Lower than expected profitability is also probably why UAN specialist CVR upgraded lower amounts of ammonia to UAN during its second quarter. Being a much smaller player, CVR doesn’t enjoy the flexibility CF does.
But demand for UAN is bouncing back, and these companies remain upbeat about the nutrient. So much so that CF recently started converting larger amounts of ammonia to UAN, and CVR is actually looking at 100% conversion soon. In fact, in situations of scanty rainfall (like the one likely this year), UAN is a preferred nutrient. Studies have shown how it gets distributed more evenly and absorbed better through leaves even in dry conditions. With CF’s flexibility, it becomes easier.
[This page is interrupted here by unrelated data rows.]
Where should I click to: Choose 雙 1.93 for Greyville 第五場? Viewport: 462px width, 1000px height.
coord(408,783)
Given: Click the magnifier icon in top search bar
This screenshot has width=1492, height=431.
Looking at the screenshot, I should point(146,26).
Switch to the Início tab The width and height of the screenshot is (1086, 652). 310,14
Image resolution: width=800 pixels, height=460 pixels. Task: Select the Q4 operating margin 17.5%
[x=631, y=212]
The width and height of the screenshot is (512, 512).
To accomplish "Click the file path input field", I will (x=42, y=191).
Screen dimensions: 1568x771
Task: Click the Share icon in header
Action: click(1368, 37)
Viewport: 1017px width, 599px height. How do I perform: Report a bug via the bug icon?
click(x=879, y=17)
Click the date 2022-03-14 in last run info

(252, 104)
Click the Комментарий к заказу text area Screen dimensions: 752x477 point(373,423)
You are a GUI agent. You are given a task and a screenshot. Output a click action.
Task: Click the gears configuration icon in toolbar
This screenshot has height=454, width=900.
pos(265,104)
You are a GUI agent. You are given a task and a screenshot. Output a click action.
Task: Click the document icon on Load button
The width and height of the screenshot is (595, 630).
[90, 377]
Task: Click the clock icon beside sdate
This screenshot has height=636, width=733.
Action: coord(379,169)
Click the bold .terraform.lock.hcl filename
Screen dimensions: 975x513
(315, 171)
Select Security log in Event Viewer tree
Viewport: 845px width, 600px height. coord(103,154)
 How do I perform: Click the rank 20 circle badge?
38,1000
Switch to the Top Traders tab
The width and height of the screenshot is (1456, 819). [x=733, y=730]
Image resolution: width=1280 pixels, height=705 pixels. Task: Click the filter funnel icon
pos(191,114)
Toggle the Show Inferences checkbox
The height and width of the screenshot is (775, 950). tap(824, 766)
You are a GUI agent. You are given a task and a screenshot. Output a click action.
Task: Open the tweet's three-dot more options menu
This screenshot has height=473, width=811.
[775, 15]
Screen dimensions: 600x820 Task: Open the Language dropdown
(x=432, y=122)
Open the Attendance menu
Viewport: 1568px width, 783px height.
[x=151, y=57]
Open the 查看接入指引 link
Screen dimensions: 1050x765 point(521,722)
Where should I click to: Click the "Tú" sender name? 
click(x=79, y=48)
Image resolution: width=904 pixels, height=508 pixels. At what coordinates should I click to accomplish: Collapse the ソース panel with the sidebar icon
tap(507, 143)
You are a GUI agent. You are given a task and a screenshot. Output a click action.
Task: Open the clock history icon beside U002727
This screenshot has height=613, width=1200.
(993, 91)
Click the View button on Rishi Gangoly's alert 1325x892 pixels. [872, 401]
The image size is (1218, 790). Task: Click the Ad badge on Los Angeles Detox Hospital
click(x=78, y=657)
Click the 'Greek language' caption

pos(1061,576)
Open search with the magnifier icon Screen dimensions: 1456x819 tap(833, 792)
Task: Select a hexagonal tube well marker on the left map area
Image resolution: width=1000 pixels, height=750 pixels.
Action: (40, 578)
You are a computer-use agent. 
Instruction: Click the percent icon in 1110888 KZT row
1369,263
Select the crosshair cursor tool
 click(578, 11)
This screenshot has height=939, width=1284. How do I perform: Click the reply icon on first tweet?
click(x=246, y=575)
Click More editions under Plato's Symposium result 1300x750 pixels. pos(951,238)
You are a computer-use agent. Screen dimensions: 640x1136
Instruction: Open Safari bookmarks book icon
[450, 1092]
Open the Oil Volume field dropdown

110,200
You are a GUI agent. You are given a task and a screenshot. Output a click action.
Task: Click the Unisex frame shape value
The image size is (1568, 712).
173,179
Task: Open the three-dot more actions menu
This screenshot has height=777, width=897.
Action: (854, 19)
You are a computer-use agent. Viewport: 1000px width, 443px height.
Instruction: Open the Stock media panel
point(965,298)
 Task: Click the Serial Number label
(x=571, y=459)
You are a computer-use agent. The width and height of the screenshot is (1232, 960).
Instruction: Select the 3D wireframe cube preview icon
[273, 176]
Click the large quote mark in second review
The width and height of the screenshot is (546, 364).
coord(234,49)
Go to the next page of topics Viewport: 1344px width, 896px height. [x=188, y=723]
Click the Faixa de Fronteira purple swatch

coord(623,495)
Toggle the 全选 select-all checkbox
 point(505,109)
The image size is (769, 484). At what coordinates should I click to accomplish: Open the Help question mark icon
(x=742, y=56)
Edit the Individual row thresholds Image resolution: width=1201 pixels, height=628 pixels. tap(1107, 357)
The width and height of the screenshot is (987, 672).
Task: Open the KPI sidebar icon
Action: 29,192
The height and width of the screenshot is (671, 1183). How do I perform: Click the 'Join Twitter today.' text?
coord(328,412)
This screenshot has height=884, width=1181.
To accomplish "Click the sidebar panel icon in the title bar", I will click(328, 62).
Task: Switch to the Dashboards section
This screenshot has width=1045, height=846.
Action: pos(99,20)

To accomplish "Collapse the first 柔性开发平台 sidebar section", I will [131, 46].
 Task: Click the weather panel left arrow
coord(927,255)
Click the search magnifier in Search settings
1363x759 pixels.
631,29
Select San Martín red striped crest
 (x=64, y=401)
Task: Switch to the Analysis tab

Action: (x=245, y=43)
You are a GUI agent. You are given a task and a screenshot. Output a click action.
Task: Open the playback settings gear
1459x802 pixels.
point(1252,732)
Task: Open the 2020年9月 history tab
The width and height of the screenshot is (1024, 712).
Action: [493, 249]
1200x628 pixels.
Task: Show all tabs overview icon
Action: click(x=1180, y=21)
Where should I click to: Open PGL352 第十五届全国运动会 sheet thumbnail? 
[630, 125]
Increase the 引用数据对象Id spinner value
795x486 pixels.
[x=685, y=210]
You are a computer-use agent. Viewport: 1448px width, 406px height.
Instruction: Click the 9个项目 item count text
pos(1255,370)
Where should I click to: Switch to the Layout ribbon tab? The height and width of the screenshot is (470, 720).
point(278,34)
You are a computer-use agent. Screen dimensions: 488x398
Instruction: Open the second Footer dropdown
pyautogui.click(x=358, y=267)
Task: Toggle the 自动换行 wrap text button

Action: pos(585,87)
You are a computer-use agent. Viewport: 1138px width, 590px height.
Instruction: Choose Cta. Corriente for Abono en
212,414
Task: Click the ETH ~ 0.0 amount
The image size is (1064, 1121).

The other area where CF scores high is its strong distribution network, which enables its products to reach out to customers as and when needed. As an example, CF moved thrice the amount of ammonia it normally stores at one of its terminals in the past two months to keep pace with high demand, pulling off the feat easily. This, I feel, is a key strength the fertilizer giant can bank on, an ‘asset’ as it rightly says.
Gaining on gas
When CF hedged a good chunk of this year’s natural gas (key input) requirement at high prices last year, it thought it will lose a lot as prices fall. But things seem to have turned now, thanks to the extraordinary spring planting season, which translated into high production and input consumption. Unlike the first quarter, CF surprisingly made gains on its natural gas derivative contracts during the second quarter, and its realized gas cost was just $3.13 per MMBtu compared to $4.32 in the year-ago quarter. As long as gas prices remain low, CF will benefit.
Value for all
CF is a great example of how to put cash to all-round use, balancing growth and return generation well. When a company buys back shares, it generally wants to tell the market that its shares are undervalued. CF proved to be one such case. As it completed its $1.5 billion buyback program (in flat 10 months) in this past quarter, its average repurchase price came to $156.8 per share. Currently, CF’s shares are trading above the $210 mark.
The company will embark on a fresh $3 billion worth of buyback program that will continue through the end of 2016. Interestingly, CF finds share buybacks a better way of returning value to shareholders than dividends, and is not too keen on increasing its meager payout of 6%. But I feel the company should pay attention to boosting its low dividend yield of 0.8% -- one of the few areas it lags.
While rewarding shareholders, CF also took a step forward in its expansion initiatives by inking a deal to acquire remaining stake of Canadian Fertilizers from Viterra for $915 million, for cash. With this acquisition, CF will become the owner of Canada’s largest nitrogen complex in Canada. The company has also lined up ambitious brownfield expansion programs in North America for the next 4-5 years that could increase its ammonia capacity by 1 million tons and that of urea and UAN combined by 3.5 million tons. CF’s ultimate target? A greenfield project a few years down the line.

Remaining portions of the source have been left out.